● **Task**:
Return every entry below word for word and leave out any picture.

(Records shown Opens)

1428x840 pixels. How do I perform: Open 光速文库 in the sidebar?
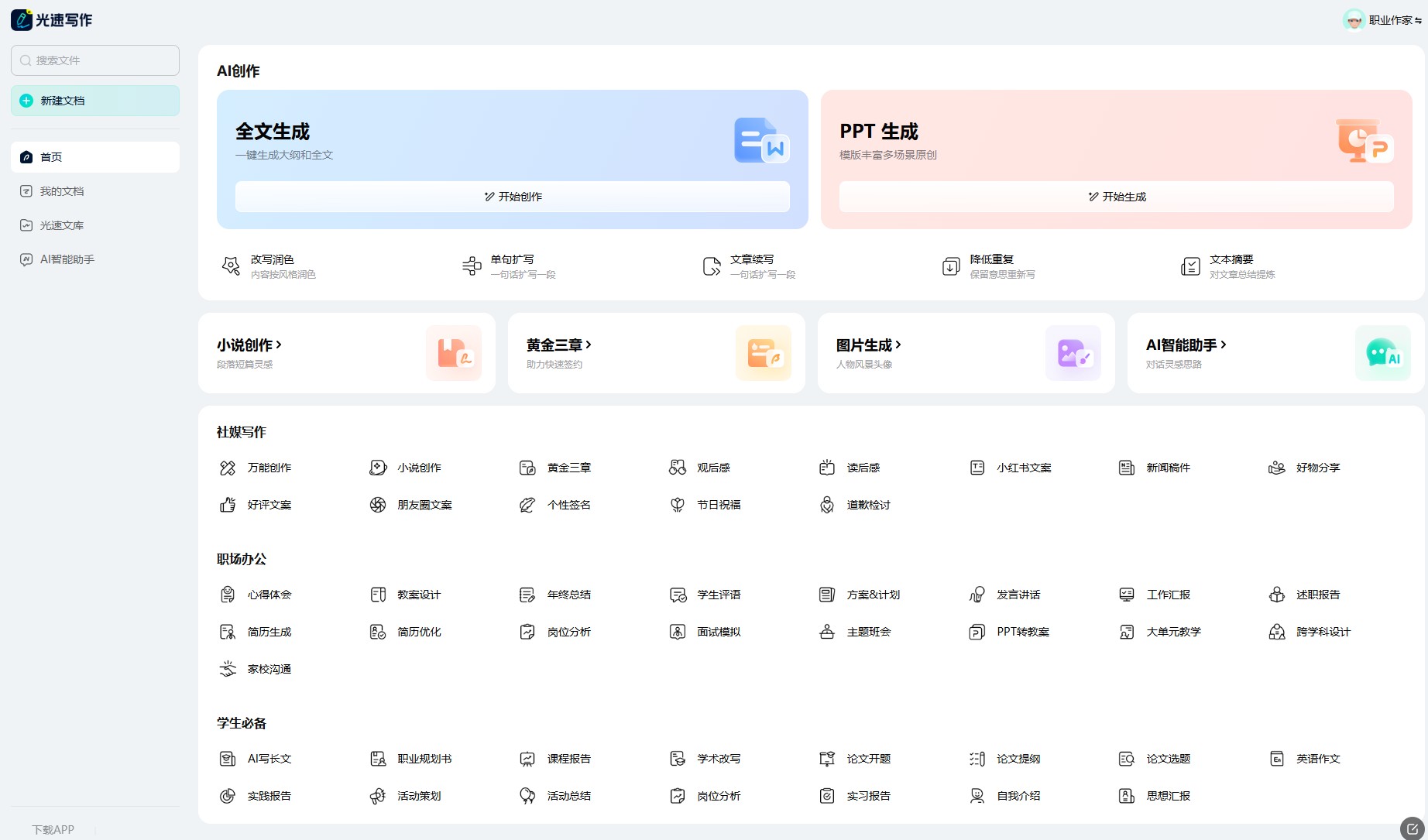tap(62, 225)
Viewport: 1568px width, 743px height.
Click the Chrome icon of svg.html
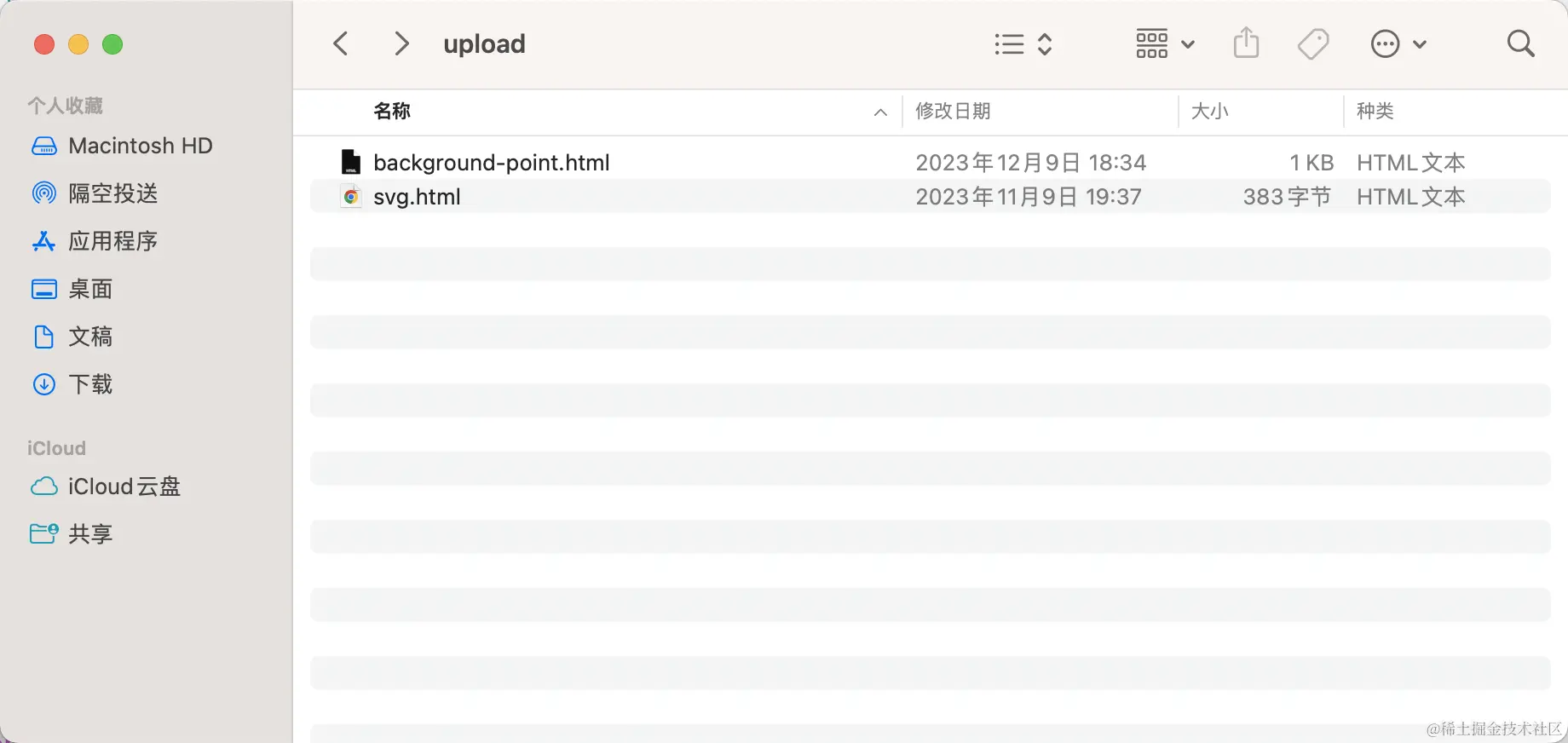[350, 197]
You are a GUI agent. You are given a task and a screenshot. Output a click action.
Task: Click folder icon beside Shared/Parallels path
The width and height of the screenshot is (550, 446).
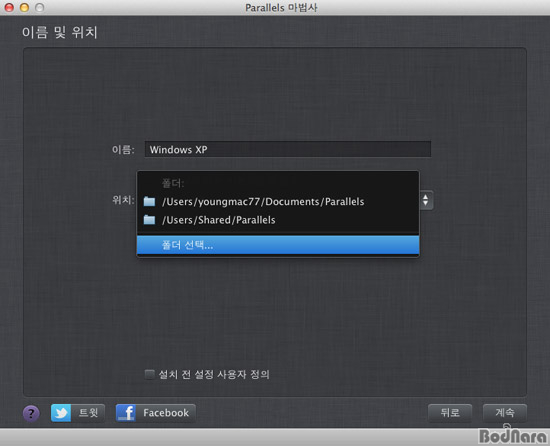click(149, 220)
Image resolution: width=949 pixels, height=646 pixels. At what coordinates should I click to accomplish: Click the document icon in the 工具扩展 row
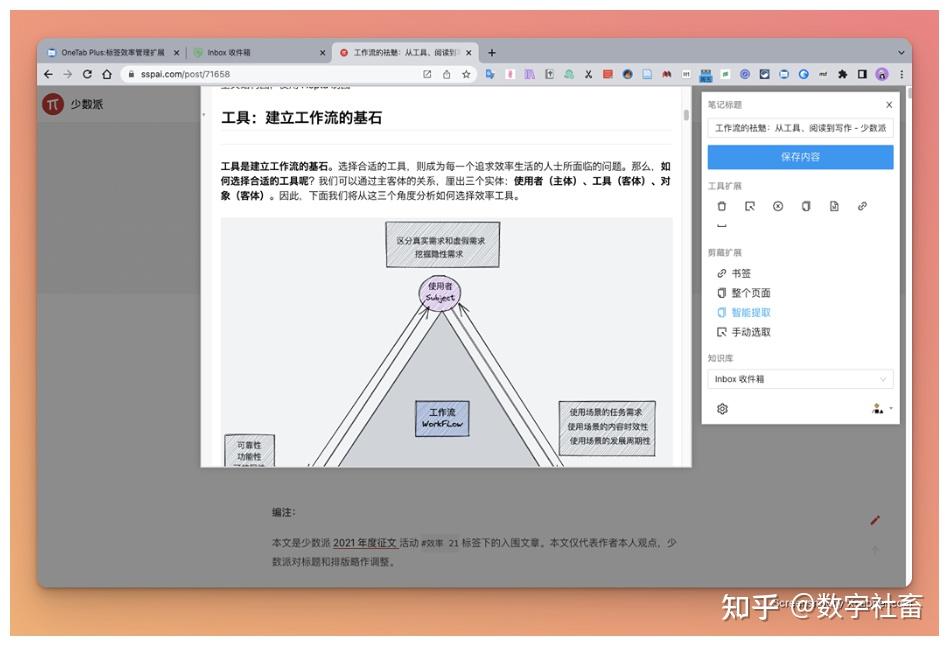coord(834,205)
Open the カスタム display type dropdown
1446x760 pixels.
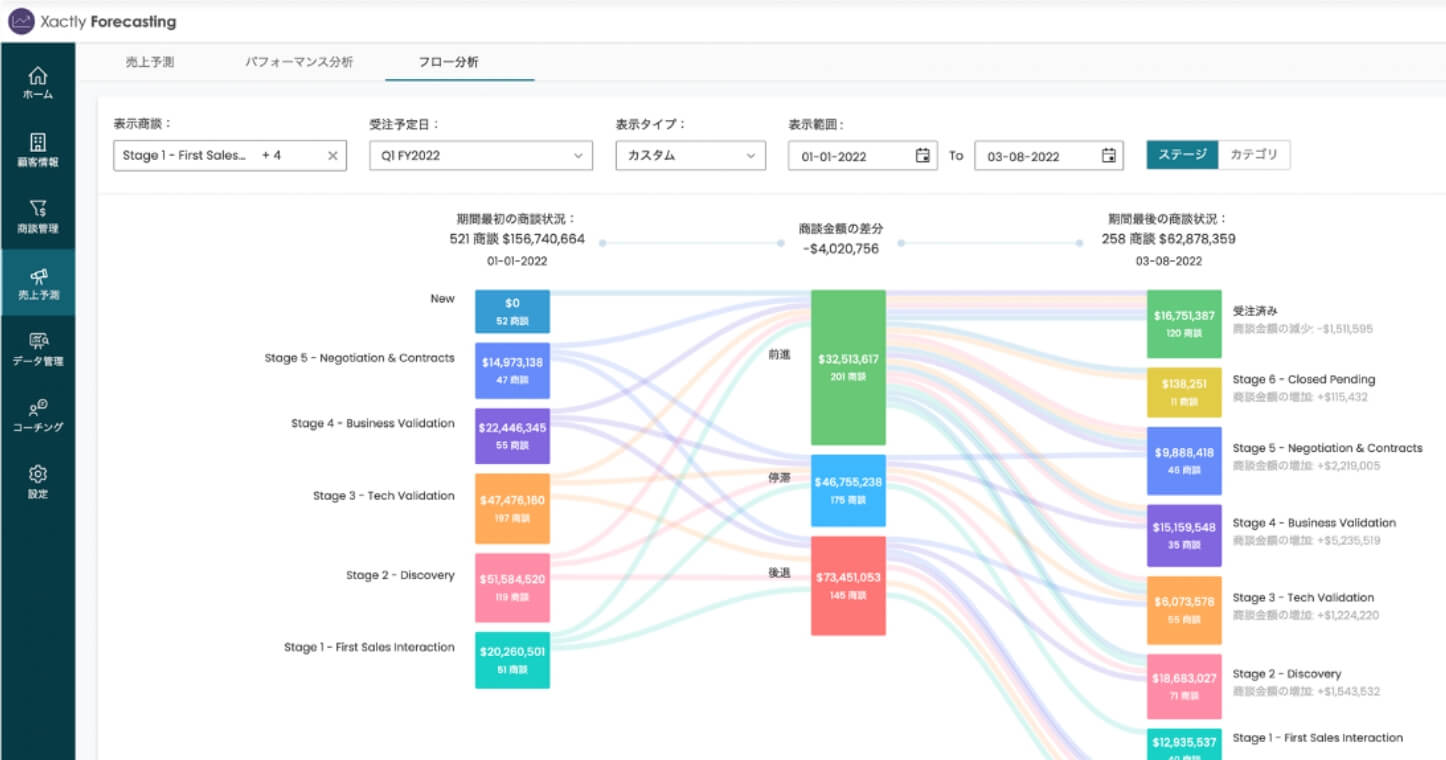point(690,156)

(Records shown Closes)

● **Finished task**:
1428x840 pixels. How do I perform: Open 光速文库 in the sidebar?
tap(62, 225)
Viewport: 1568px width, 743px height.
Click the Chrome icon of svg.html
[350, 197]
You are a GUI agent. You are given a task and a screenshot. Output a click action.
Task: Click folder icon beside Shared/Parallels path
The width and height of the screenshot is (550, 446).
click(149, 220)
Image resolution: width=949 pixels, height=646 pixels. At what coordinates should I click to accomplish: Click the document icon in the 工具扩展 row
coord(834,205)
Open the カスタム display type dropdown
1446x760 pixels.
point(690,156)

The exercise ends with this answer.